Quand les réseaux sociaux incitent les jeunes femmes à tourner le dos à la pilule contraceptive
La pilule contraceptive est en recul. En France, désormais, chez les femmes de 18 à 49 ans, le dispositif intra-utérin (DIU, surnommé « stérilet ») est désormais le moyen de contraception le plus utilisé.
Autour de hashtags comme #MyPillStory, les réseaux sociaux sociaux deviennent des points de ralliement numériques pour partager des expériences sur la pilule. S’y développe une soi-disant contre-expertise face au discours médical, sans que soit vérifiée la fiabilité des informations diffusées.
Une étude, fondée sur des entretiens ainsi que sur l’analyse des espaces numériques que représentent les réseaux sociaux, décrypte cette tendance qui aide les femmes à reprendre le pouvoir sur leur corps, mais qui risque de les détourner d’une prise en charge prodiguée par des professionnels de santé formés au conseil, à l’accompagnement et à la prévention en matière de contraception.
Depuis plus de soixante ans, la pilule contraceptive orale combinée (COC) s’est imposée comme le symbole ultime de la libération féminine : une innovation médicale majeure ayant dissocié sexualité et procréation, et profondément transformé le paysage social du XXᵉ siècle.

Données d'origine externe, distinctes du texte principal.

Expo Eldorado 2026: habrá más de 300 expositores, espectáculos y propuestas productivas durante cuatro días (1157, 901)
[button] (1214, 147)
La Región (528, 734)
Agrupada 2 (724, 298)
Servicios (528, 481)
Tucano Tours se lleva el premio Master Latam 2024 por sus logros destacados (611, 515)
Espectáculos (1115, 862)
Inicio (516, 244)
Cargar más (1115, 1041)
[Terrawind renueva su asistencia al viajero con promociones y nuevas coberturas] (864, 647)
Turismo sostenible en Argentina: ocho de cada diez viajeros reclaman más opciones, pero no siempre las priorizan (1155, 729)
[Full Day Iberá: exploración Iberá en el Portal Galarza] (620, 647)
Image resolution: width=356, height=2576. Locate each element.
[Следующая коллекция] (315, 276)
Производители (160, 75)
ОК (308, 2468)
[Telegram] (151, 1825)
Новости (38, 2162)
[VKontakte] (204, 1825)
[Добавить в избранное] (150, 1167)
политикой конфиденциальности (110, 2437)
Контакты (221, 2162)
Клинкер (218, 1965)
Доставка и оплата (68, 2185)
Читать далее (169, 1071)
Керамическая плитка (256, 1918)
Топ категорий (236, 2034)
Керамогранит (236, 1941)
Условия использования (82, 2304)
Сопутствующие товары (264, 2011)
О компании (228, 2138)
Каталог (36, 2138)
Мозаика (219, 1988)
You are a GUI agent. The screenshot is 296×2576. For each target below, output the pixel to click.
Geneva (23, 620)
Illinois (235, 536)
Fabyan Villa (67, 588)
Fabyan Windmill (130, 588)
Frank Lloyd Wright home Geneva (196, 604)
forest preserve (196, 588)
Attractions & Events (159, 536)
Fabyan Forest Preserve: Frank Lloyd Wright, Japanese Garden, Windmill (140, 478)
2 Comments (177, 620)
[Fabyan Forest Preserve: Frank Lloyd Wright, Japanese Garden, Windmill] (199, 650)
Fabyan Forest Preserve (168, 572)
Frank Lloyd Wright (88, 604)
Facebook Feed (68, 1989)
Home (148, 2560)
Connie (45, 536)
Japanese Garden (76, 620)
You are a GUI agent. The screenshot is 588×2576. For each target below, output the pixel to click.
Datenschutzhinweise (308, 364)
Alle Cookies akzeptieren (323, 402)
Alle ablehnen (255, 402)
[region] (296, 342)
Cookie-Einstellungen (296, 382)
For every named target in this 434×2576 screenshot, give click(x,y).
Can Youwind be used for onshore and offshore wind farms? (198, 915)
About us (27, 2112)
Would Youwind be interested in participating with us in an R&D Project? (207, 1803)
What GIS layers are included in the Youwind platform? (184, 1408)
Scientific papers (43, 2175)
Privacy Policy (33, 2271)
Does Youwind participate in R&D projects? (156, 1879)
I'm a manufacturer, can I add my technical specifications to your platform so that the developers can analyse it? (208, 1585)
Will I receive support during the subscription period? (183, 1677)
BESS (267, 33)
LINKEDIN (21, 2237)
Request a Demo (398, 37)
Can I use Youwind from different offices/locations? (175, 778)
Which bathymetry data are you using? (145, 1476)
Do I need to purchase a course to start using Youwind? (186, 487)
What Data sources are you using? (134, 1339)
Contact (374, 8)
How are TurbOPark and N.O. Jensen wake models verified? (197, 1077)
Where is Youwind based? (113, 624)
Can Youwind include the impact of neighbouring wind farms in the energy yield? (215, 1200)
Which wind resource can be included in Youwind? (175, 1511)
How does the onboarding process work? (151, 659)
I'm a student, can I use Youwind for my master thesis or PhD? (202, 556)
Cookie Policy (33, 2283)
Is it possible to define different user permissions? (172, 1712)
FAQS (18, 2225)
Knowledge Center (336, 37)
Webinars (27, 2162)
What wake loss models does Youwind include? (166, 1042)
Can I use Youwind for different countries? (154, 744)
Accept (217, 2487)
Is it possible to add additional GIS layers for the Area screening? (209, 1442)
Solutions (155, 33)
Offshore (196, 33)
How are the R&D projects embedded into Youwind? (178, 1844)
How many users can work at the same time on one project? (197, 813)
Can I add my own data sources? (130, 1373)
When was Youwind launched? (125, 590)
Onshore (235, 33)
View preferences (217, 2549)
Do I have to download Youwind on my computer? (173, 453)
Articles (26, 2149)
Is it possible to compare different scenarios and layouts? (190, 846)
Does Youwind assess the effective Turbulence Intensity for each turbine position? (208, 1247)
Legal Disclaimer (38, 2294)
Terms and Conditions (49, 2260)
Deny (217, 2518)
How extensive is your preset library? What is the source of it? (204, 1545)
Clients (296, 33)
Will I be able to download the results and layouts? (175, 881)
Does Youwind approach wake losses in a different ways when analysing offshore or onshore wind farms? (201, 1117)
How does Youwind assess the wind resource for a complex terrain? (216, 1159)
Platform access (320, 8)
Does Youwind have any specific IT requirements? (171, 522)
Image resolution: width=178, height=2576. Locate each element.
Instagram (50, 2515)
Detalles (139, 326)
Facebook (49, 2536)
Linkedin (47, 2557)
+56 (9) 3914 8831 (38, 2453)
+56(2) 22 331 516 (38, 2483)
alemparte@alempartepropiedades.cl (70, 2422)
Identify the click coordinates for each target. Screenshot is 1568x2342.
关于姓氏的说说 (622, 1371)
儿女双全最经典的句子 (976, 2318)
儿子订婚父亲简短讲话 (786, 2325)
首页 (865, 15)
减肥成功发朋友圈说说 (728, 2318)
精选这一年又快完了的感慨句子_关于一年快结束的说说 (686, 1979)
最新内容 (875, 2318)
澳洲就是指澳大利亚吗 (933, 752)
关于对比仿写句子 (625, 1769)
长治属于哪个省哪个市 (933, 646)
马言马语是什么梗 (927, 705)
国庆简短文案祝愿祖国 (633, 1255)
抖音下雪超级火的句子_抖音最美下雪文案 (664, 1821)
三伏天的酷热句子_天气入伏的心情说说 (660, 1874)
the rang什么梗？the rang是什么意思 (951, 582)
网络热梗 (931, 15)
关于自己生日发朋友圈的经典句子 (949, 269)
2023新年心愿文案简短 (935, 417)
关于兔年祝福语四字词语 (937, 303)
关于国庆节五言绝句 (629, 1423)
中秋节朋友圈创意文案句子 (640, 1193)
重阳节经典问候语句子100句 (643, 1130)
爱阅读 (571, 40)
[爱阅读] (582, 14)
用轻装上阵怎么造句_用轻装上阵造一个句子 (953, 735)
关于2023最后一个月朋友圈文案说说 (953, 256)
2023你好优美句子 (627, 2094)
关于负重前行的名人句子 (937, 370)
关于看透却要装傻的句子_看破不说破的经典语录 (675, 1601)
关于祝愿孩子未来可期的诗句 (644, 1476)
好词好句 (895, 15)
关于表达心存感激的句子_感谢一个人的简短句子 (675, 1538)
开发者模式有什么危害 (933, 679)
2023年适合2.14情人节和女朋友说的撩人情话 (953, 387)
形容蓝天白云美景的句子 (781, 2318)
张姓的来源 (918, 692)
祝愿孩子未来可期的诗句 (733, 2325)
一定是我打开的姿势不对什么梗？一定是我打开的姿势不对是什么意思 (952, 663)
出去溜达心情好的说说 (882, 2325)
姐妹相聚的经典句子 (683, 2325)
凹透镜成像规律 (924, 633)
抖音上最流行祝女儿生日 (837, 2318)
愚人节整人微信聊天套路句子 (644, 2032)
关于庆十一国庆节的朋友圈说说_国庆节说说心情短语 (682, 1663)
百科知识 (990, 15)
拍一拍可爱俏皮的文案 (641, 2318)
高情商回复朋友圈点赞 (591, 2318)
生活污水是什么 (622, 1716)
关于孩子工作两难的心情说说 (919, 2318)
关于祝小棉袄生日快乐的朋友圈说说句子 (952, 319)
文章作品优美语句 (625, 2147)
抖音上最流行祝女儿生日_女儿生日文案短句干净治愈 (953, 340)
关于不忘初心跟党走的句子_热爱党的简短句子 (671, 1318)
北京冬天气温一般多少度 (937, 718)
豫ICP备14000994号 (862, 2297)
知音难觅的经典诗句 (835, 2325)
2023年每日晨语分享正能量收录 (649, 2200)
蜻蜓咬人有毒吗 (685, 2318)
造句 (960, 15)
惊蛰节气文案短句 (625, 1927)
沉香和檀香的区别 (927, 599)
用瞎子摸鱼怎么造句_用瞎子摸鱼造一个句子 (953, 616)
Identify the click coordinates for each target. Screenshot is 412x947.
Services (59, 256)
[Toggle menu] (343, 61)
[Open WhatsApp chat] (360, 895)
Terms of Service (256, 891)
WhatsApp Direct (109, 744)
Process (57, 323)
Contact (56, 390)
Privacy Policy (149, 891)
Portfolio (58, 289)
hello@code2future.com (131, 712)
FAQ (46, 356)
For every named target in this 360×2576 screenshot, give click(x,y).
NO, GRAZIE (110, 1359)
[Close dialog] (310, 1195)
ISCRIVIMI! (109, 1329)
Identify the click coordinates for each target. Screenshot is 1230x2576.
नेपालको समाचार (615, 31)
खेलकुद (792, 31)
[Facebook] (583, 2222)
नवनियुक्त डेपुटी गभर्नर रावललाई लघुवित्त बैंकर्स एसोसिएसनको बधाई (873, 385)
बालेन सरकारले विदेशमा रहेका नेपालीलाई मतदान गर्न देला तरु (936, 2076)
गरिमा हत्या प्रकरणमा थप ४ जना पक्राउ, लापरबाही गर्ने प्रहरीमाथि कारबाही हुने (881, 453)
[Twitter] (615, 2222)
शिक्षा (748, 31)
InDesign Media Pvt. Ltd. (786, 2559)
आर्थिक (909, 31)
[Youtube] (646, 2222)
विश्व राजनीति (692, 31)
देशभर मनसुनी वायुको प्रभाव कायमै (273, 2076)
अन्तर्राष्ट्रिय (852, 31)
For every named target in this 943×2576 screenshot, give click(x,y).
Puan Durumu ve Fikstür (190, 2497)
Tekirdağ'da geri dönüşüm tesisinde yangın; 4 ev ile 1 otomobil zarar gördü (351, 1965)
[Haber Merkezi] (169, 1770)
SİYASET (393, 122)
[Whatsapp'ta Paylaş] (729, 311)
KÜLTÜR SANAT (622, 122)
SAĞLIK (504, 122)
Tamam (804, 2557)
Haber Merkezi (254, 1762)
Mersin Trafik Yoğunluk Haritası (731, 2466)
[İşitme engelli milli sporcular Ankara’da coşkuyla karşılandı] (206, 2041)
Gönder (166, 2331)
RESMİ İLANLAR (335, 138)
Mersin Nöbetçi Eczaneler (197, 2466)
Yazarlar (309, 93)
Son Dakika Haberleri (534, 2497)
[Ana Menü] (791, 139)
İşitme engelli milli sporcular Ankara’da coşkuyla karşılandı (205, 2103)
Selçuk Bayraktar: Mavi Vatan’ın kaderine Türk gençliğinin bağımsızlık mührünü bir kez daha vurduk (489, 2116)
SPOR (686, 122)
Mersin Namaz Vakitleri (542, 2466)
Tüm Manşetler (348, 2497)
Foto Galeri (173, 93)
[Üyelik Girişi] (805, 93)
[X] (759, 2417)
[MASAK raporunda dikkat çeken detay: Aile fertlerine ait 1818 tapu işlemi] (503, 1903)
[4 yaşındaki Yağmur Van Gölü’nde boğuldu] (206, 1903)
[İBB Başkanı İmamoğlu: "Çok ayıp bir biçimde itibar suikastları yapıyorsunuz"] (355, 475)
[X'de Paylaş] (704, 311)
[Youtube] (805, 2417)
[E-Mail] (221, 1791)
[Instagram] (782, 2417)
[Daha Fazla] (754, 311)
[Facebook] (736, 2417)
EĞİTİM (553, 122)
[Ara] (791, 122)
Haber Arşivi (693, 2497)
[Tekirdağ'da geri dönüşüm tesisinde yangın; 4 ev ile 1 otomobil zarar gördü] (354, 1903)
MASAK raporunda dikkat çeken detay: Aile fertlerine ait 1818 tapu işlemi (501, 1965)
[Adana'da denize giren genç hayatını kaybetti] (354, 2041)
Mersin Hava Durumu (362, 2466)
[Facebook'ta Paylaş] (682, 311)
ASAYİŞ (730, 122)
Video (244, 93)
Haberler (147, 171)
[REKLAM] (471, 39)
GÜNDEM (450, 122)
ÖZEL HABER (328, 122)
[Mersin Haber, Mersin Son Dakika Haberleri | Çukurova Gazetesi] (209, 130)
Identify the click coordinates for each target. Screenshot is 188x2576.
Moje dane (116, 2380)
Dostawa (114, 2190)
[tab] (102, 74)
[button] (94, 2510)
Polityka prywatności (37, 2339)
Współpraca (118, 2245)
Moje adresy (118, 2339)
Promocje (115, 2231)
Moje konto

Pourtant, dans les arènes numériques des réseaux sociaux, cet héritage semble aujourd’hui systématiquement remis en cause. Un bouleversement majeur est en cours dans la manière dont les jeunes femmes perçoivent les risques pour la santé, l’autorité médicale et même la chimie de leur propre corps.
Le recul de la pilule contraceptive
Les données sont sans équivoque. En Europe occidentale, les taux de prescription de la pilule chutent fortement. En Allemagne, les chercheurs ont même forgé un terme pour décrire ce phénomène : Pillenmüdigkeit, ou « fatigue de la pilule ». Entre 2011 et 2018, l’usage de la pilule diminue, par exemple de 16 % chez les jeunes Allemandes, tandis que l’utilisation du préservatif augmente nettement. Au Danemark, entre 2010 et 2019, on observe une forte diminution de l’utilisation de la pilule. Elle est compensée, mais seulement de manière transitoire, par une augmentation du recours aux méthodes contraceptives réversibles de longue durée d’action, notamment les dispositifs intra-utérins hormonaux.
En France, on constate également un recul de la pilule contraceptive. Le dispositif intra-utérin est devenu la méthode la plus utilisée (par 27,7 % des femmes de 18 à 49 ans qui avaient recours à un moyen de contraception), suivie par la pilule contraceptive (26,8 %) et le préservatif (18,6 %).
Qu’est-ce qui a changé ? La réponse réside dans la « construction sociale des dangers », alimentée par l’ère des réseaux sociaux.